INPUT DATA:

========================

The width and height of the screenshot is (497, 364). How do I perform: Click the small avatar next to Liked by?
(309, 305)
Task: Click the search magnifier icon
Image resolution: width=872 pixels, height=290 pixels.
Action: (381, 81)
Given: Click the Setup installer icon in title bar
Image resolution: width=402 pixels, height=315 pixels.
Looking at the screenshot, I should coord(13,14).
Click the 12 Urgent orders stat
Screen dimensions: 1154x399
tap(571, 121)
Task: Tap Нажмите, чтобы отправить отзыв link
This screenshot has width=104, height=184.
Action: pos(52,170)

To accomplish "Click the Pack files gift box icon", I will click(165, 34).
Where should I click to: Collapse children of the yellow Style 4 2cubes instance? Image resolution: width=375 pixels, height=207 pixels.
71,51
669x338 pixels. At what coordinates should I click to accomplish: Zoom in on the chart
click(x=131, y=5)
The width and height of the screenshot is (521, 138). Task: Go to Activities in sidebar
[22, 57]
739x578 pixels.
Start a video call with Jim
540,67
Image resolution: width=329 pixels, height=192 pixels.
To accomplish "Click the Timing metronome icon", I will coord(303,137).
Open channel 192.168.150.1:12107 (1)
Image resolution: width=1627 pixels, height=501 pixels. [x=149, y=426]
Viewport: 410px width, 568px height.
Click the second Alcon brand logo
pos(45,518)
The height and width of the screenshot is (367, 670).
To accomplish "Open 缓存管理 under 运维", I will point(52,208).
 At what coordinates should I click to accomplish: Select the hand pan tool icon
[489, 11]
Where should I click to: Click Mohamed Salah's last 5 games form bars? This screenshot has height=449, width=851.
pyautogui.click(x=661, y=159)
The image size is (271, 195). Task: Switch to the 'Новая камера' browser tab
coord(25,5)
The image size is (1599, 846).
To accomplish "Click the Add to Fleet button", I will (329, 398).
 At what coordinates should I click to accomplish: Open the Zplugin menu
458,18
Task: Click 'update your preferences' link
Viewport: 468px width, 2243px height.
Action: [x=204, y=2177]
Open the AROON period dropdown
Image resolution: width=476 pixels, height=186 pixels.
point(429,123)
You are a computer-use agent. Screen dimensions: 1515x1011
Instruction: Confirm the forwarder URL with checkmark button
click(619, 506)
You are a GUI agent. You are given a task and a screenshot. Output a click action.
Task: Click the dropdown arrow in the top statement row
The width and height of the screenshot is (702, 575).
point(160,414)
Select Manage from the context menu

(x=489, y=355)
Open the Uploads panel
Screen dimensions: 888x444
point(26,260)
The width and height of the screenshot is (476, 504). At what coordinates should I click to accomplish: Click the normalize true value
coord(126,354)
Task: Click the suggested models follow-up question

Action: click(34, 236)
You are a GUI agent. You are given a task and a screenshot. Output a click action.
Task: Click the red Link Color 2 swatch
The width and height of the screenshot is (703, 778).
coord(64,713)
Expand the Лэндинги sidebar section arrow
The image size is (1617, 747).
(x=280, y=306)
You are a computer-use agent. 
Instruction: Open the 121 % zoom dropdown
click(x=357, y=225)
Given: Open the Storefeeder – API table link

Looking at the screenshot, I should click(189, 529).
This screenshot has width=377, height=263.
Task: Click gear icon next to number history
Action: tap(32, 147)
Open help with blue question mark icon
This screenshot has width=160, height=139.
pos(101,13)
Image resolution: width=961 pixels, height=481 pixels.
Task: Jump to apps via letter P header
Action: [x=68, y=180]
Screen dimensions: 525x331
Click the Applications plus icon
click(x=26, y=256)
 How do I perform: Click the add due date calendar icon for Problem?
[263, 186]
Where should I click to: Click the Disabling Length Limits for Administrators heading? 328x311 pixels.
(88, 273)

========================

PROMPT: Copy out the records above exactly.

RESPONSE BELOW:
The width and height of the screenshot is (497, 364). How do I perform: Click the small avatar next to Liked by?
(309, 305)
Task: Click the search magnifier icon
Image resolution: width=872 pixels, height=290 pixels.
Action: (381, 81)
Given: Click the Setup installer icon in title bar
Image resolution: width=402 pixels, height=315 pixels.
Looking at the screenshot, I should coord(13,14).
Click the 12 Urgent orders stat
Screen dimensions: 1154x399
tap(571, 121)
Task: Tap Нажмите, чтобы отправить отзыв link
This screenshot has width=104, height=184.
Action: pos(52,170)

To accomplish "Click the Pack files gift box icon", I will click(165, 34).
Where should I click to: Collapse children of the yellow Style 4 2cubes instance? Image resolution: width=375 pixels, height=207 pixels.
71,51
669x338 pixels. At what coordinates should I click to accomplish: Zoom in on the chart
click(x=131, y=5)
The width and height of the screenshot is (521, 138). Task: Go to Activities in sidebar
[22, 57]
739x578 pixels.
Start a video call with Jim
540,67
Image resolution: width=329 pixels, height=192 pixels.
To accomplish "Click the Timing metronome icon", I will coord(303,137).
Open channel 192.168.150.1:12107 (1)
Image resolution: width=1627 pixels, height=501 pixels. [x=149, y=426]
Viewport: 410px width, 568px height.
Click the second Alcon brand logo
pos(45,518)
The height and width of the screenshot is (367, 670).
To accomplish "Open 缓存管理 under 运维", I will point(52,208).
 At what coordinates should I click to accomplish: Select the hand pan tool icon
[489, 11]
Where should I click to: Click Mohamed Salah's last 5 games form bars? This screenshot has height=449, width=851.
pyautogui.click(x=661, y=159)
The image size is (271, 195). Task: Switch to the 'Новая камера' browser tab
coord(25,5)
The image size is (1599, 846).
To accomplish "Click the Add to Fleet button", I will (329, 398).
 At what coordinates should I click to accomplish: Open the Zplugin menu
458,18
Task: Click 'update your preferences' link
Viewport: 468px width, 2243px height.
Action: [x=204, y=2177]
Open the AROON period dropdown
Image resolution: width=476 pixels, height=186 pixels.
point(429,123)
You are a computer-use agent. Screen dimensions: 1515x1011
Instruction: Confirm the forwarder URL with checkmark button
click(619, 506)
You are a GUI agent. You are given a task and a screenshot. Output a click action.
Task: Click the dropdown arrow in the top statement row
The width and height of the screenshot is (702, 575).
point(160,414)
Select Manage from the context menu

(x=489, y=355)
Open the Uploads panel
Screen dimensions: 888x444
point(26,260)
The width and height of the screenshot is (476, 504). At what coordinates should I click to accomplish: Click the normalize true value
coord(126,354)
Task: Click the suggested models follow-up question

Action: click(34, 236)
You are a GUI agent. You are given a task and a screenshot. Output a click action.
Task: Click the red Link Color 2 swatch
The width and height of the screenshot is (703, 778).
coord(64,713)
Expand the Лэндинги sidebar section arrow
The image size is (1617, 747).
(x=280, y=306)
You are a computer-use agent. 
Instruction: Open the 121 % zoom dropdown
click(x=357, y=225)
Given: Open the Storefeeder – API table link

Looking at the screenshot, I should click(189, 529).
This screenshot has width=377, height=263.
Task: Click gear icon next to number history
Action: tap(32, 147)
Open help with blue question mark icon
This screenshot has width=160, height=139.
pos(101,13)
Image resolution: width=961 pixels, height=481 pixels.
Task: Jump to apps via letter P header
Action: [x=68, y=180]
Screen dimensions: 525x331
Click the Applications plus icon
click(x=26, y=256)
 How do I perform: Click the add due date calendar icon for Problem?
[263, 186]
Where should I click to: Click the Disabling Length Limits for Administrators heading? 328x311 pixels.
(88, 273)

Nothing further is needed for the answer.